[[ Records to use open ]]

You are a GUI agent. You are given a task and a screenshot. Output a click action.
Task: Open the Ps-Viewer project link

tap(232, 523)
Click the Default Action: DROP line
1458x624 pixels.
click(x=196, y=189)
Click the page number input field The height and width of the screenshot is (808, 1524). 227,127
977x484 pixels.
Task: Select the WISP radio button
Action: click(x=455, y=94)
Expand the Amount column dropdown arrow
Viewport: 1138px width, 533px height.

[[ Records to use closed ]]
[[ Records to use open ]]

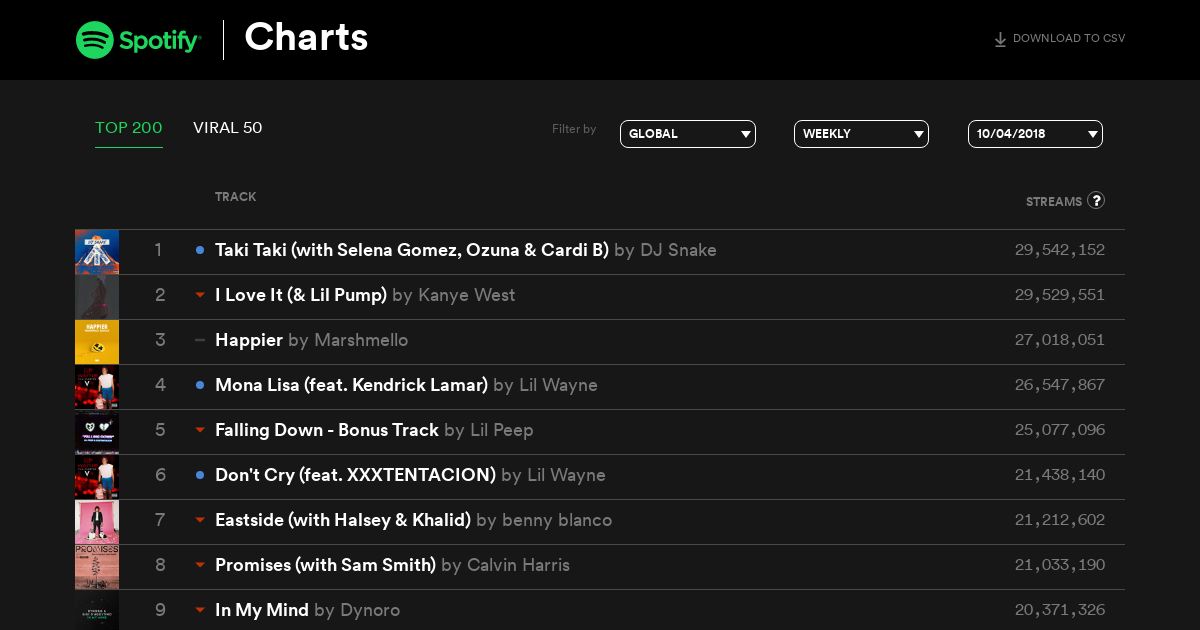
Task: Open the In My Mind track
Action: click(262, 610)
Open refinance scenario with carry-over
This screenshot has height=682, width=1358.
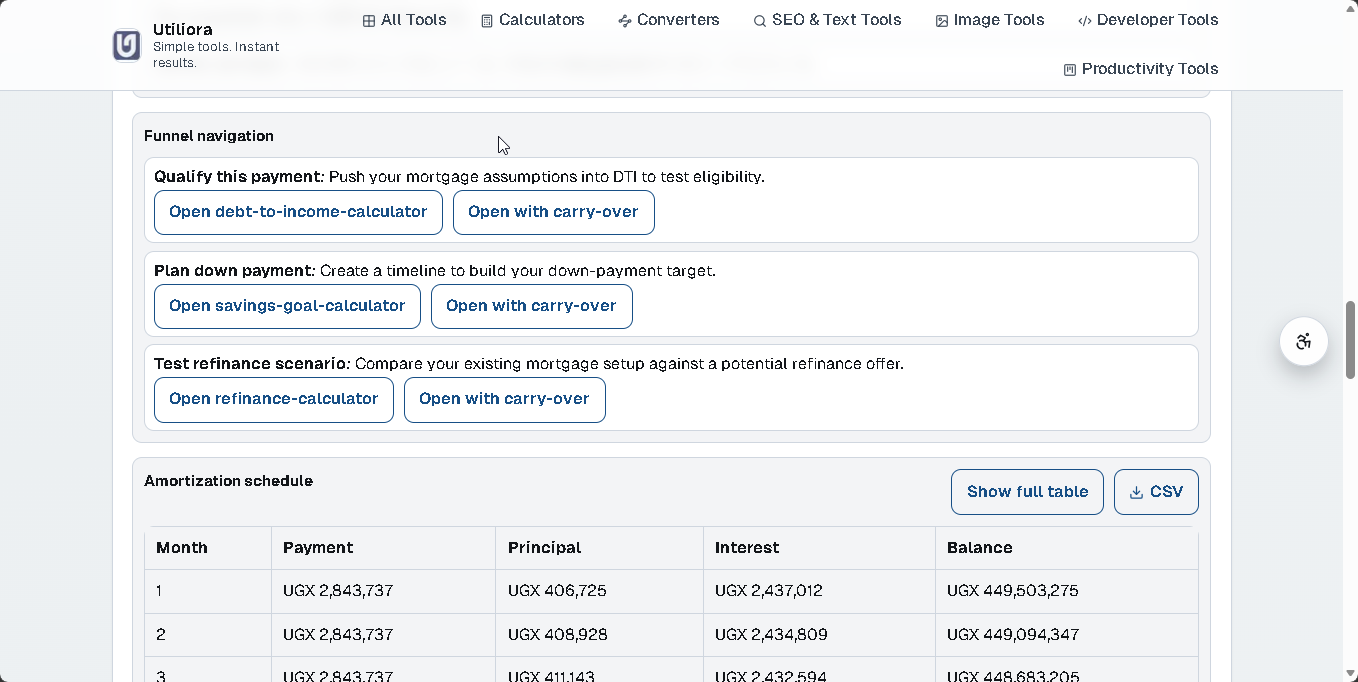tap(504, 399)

[[ Records to use closed ]]

# Aim of the exercise:
Transcribe each line of the data above, unaltered, from the one where "Expand the Amount column dropdown arrow" appears to the one where "Viewport: 1138px width, 533px height." appears, inclusive of both.

# Written response:
Expand the Amount column dropdown arrow
Viewport: 1138px width, 533px height.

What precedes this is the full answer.